■ WHAT NEEDS TO BE DONE ■
Copy the records word for word, from the line with "Screen dimensions: 855x538" up to and including the line with "Image resolution: width=633". Leave the pictures out.

■ AVAILABLE DATA ■
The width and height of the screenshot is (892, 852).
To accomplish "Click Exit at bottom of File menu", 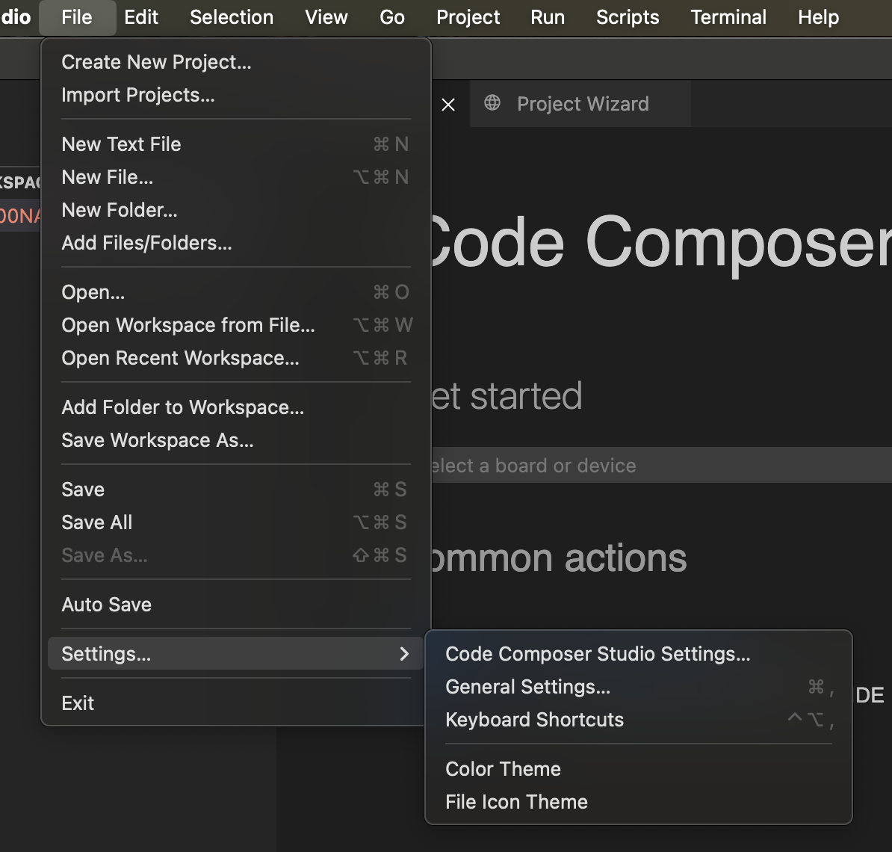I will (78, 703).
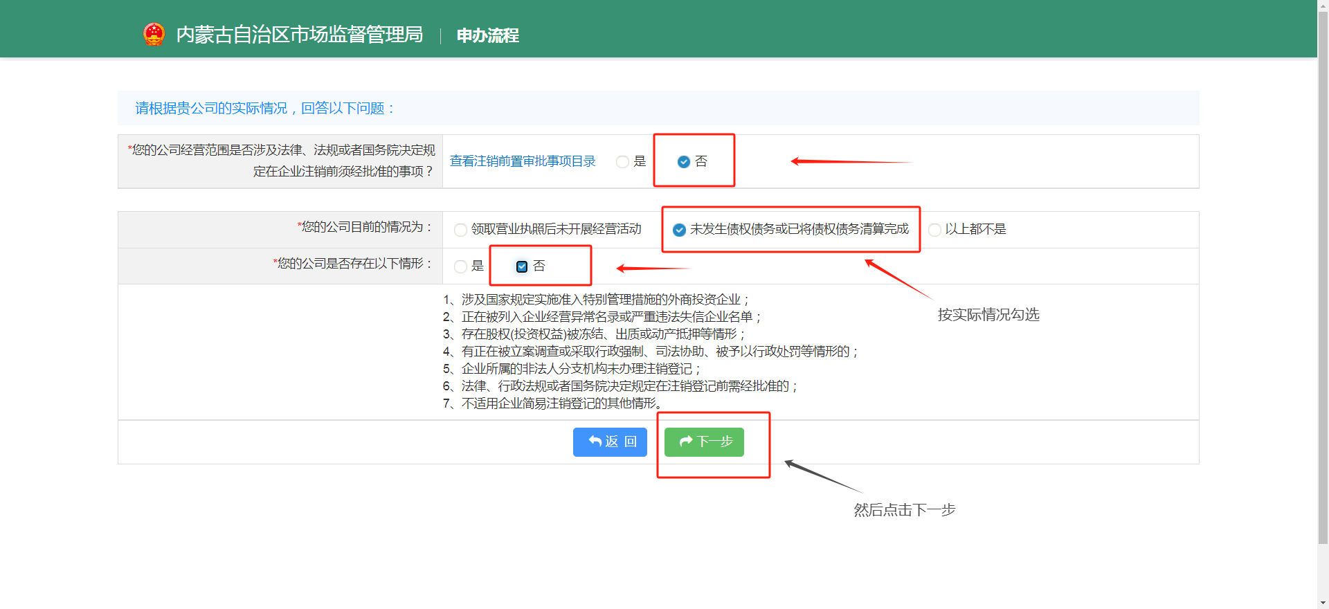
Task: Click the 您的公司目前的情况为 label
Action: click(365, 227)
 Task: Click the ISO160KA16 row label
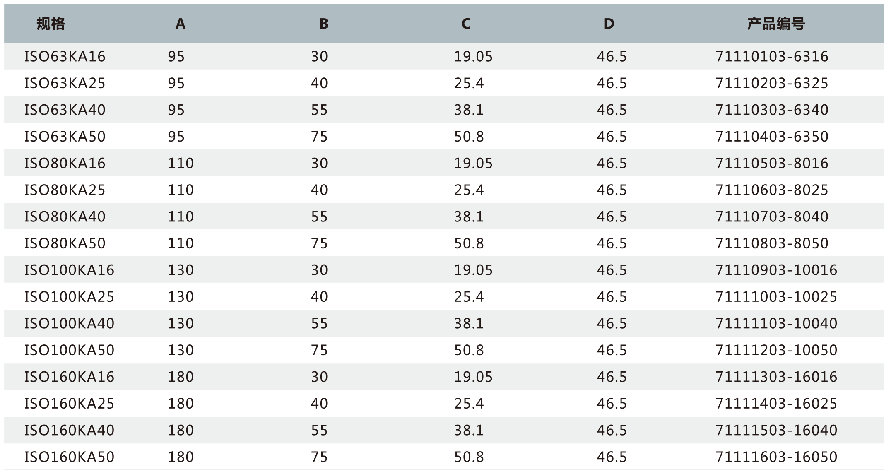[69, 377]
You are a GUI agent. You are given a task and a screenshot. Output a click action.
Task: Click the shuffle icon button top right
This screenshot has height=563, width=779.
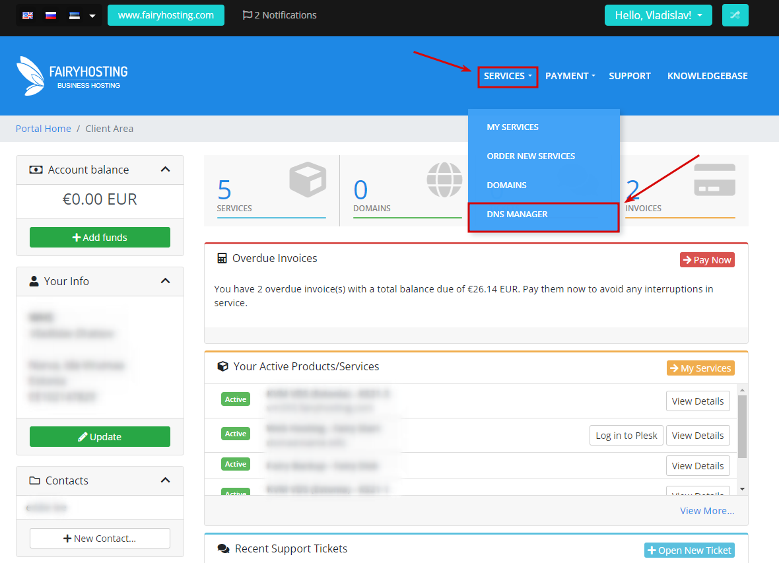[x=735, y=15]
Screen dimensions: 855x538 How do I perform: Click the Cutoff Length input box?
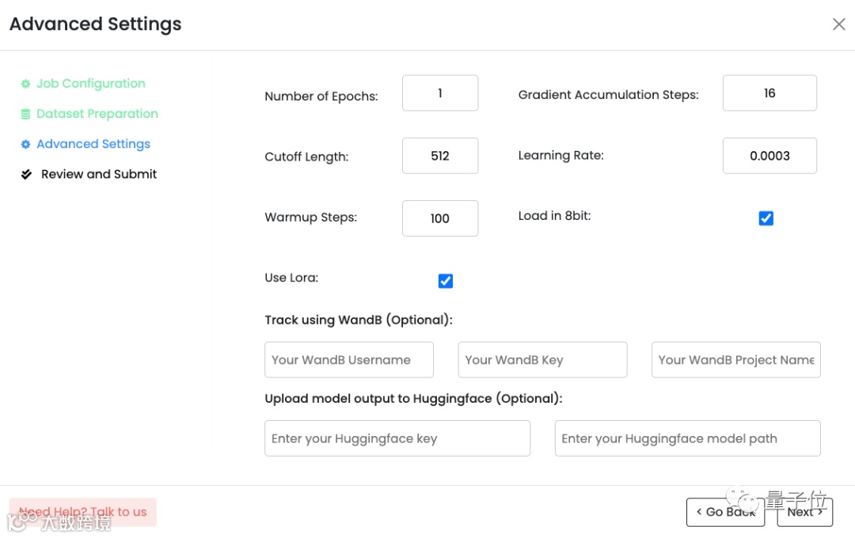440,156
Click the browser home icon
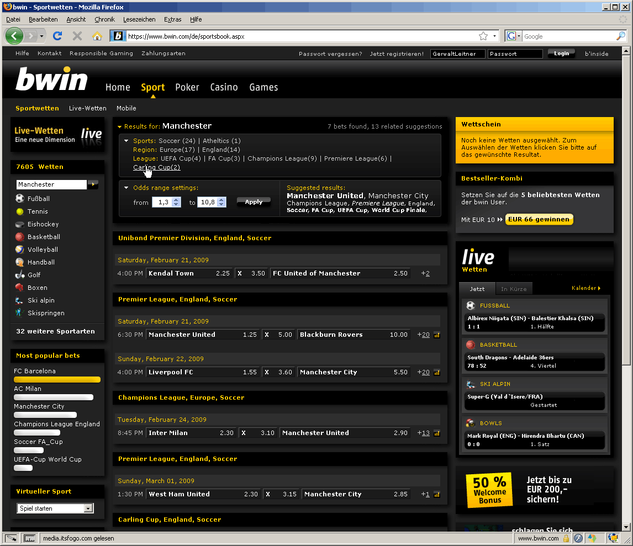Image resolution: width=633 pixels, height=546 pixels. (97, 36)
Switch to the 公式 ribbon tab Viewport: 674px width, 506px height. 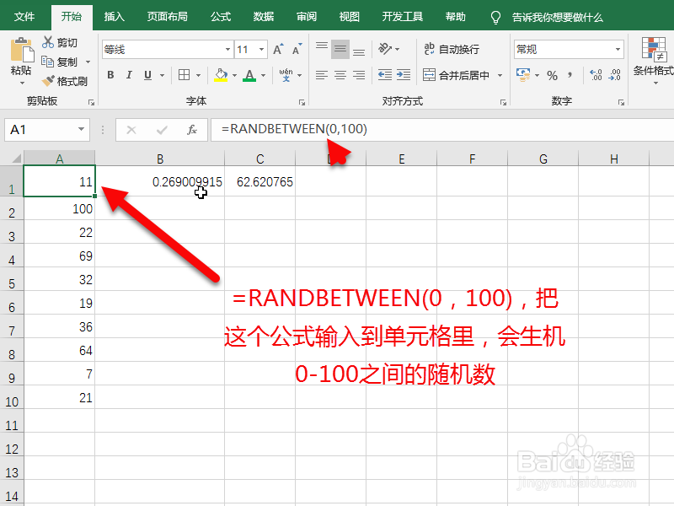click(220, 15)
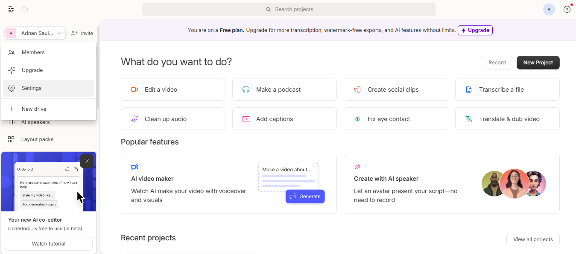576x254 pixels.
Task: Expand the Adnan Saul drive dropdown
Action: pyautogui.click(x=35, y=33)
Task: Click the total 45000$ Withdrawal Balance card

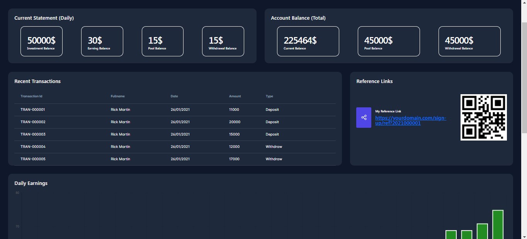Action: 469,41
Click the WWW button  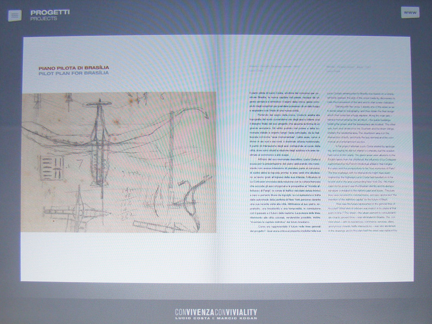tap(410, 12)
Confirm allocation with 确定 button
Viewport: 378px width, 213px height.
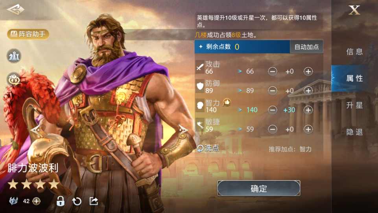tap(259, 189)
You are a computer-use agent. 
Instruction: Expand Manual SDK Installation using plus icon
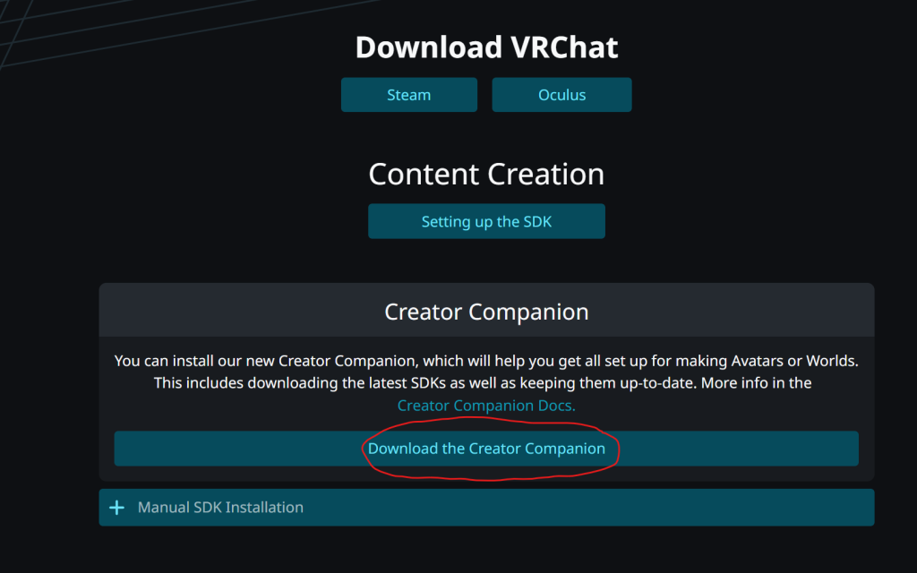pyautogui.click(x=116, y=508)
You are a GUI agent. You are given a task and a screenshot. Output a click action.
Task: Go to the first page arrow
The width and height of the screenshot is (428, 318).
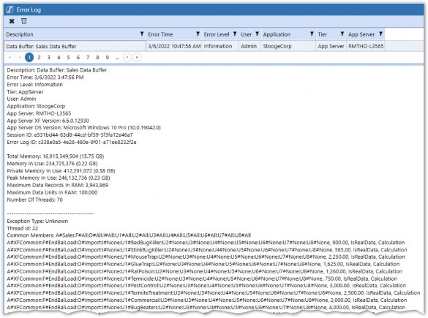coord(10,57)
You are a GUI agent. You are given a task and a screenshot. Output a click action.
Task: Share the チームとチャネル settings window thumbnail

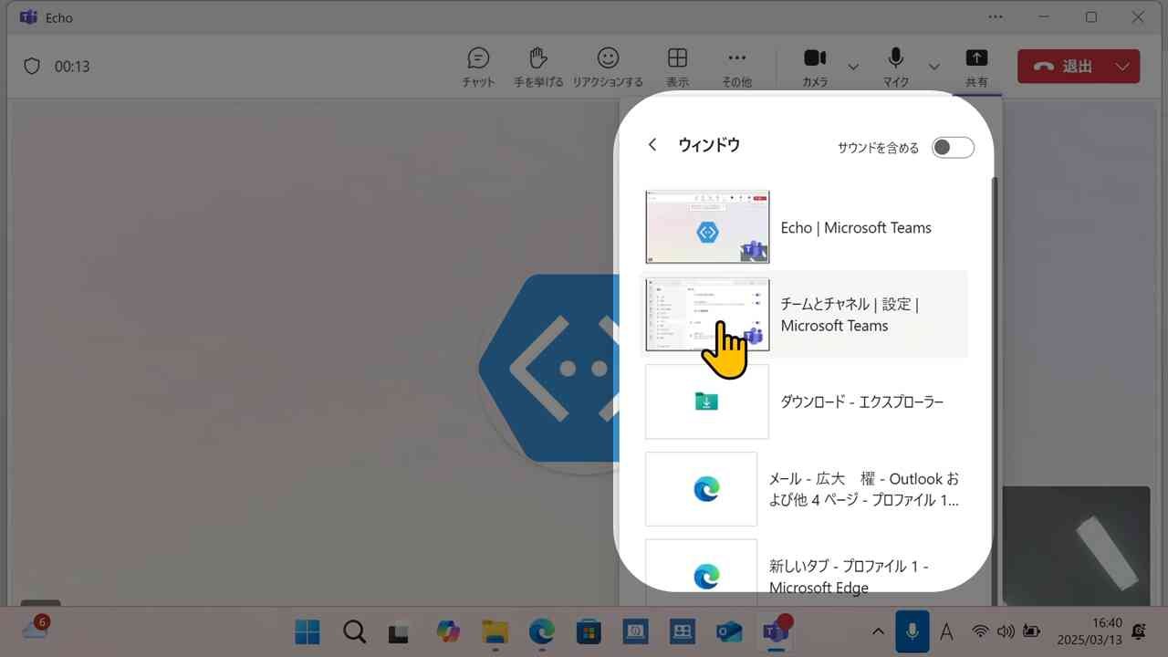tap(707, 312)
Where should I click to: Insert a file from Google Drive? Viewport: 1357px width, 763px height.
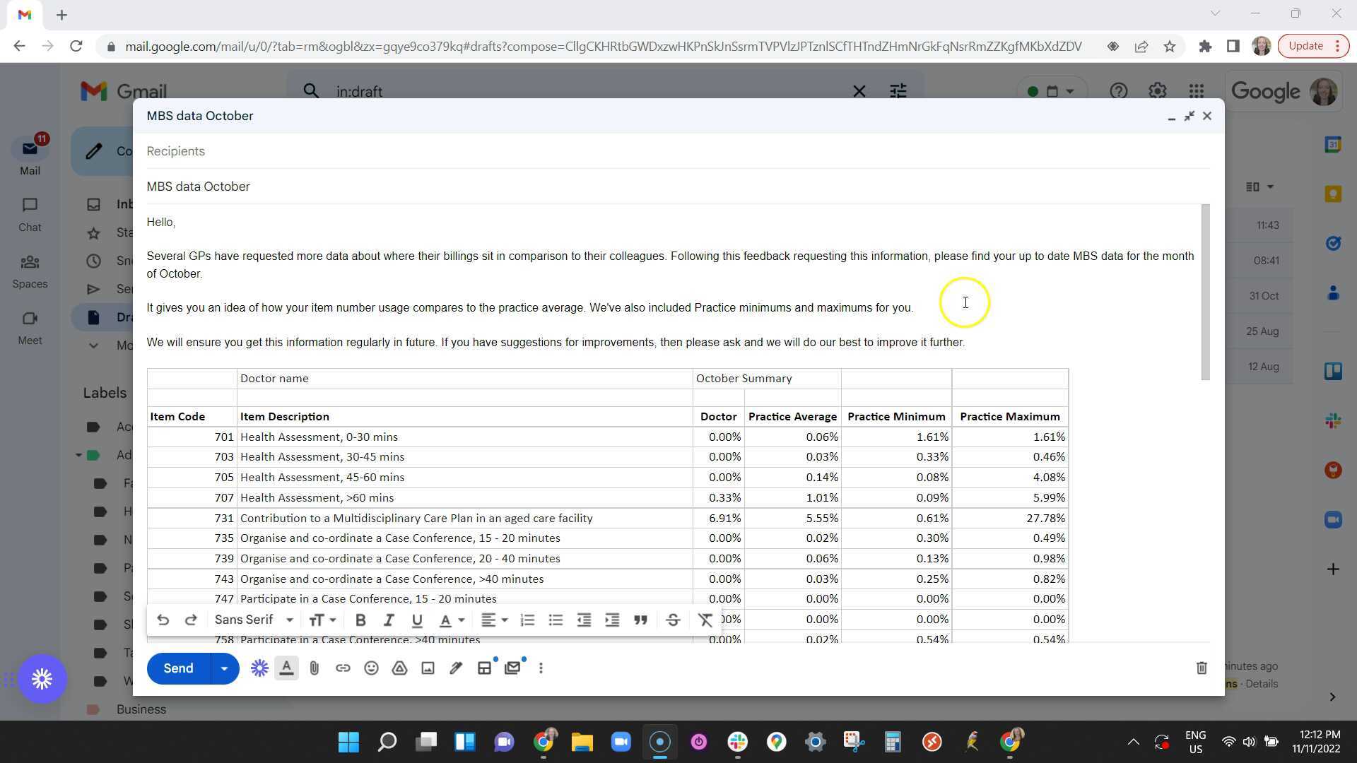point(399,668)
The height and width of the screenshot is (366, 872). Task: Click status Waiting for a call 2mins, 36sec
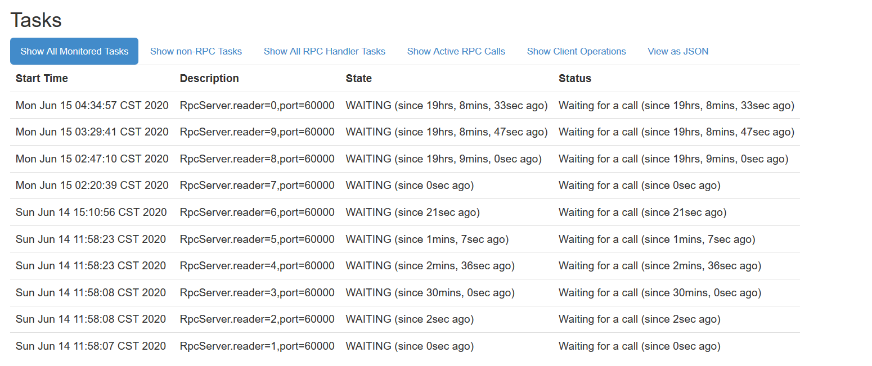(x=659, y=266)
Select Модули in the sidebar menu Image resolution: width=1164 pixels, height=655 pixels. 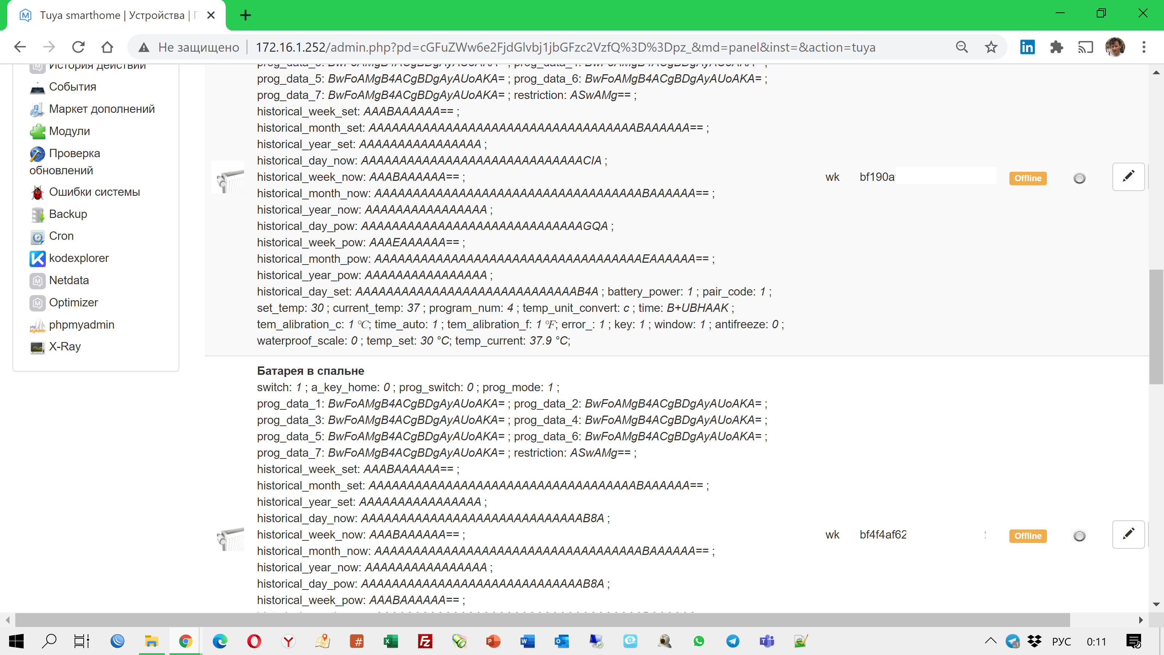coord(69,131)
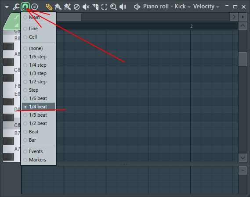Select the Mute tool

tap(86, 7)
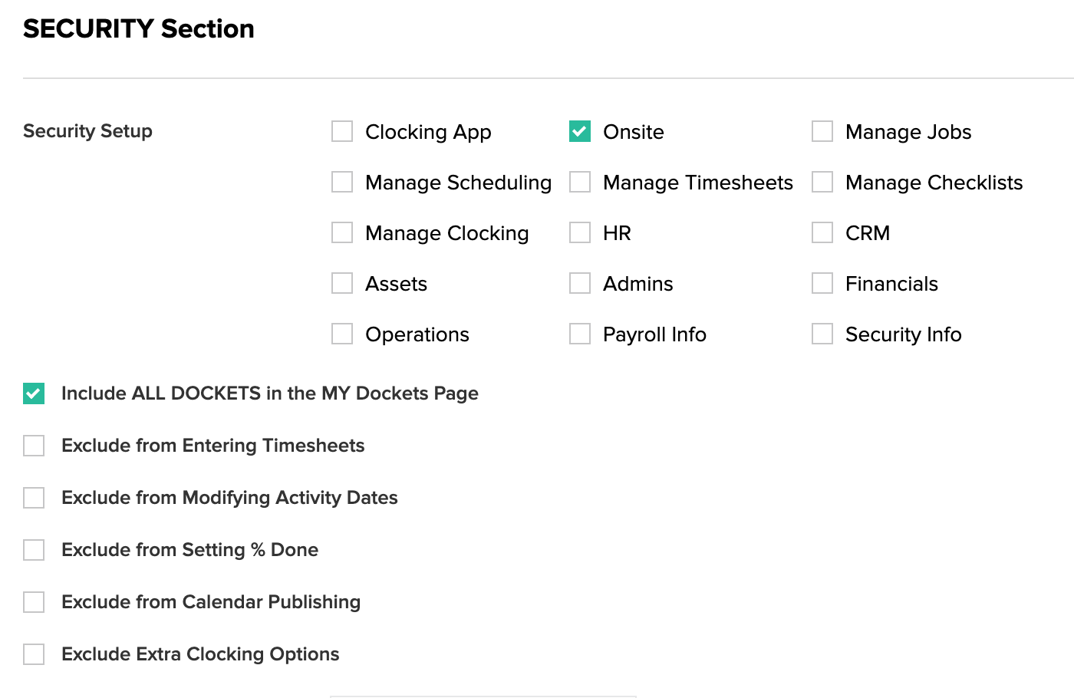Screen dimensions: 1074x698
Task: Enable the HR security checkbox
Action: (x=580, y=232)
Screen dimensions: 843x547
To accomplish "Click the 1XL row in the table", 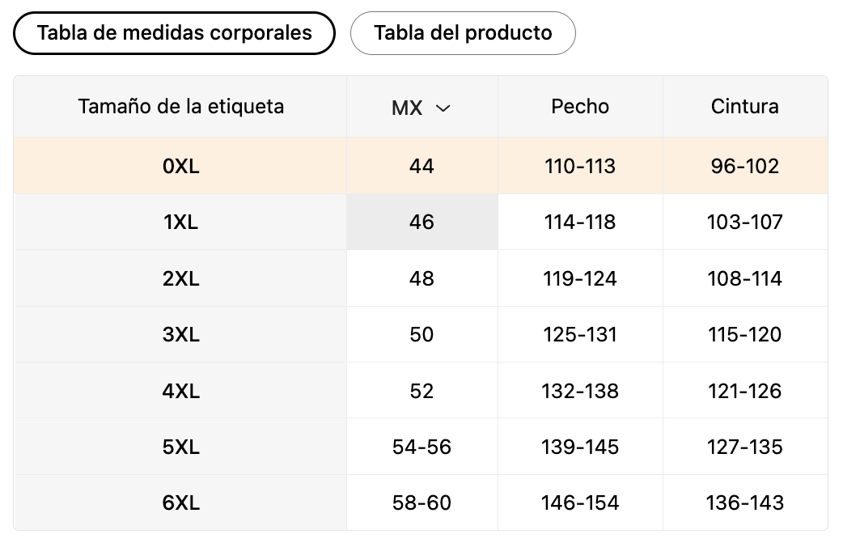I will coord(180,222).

■ COMPLETE OUTPUT ■
Screen dimensions: 855x538 How do I perform: Click the Cutoff Length input box?
440,156
Click the browser home icon
Image resolution: width=633 pixels, height=546 pixels. (97, 36)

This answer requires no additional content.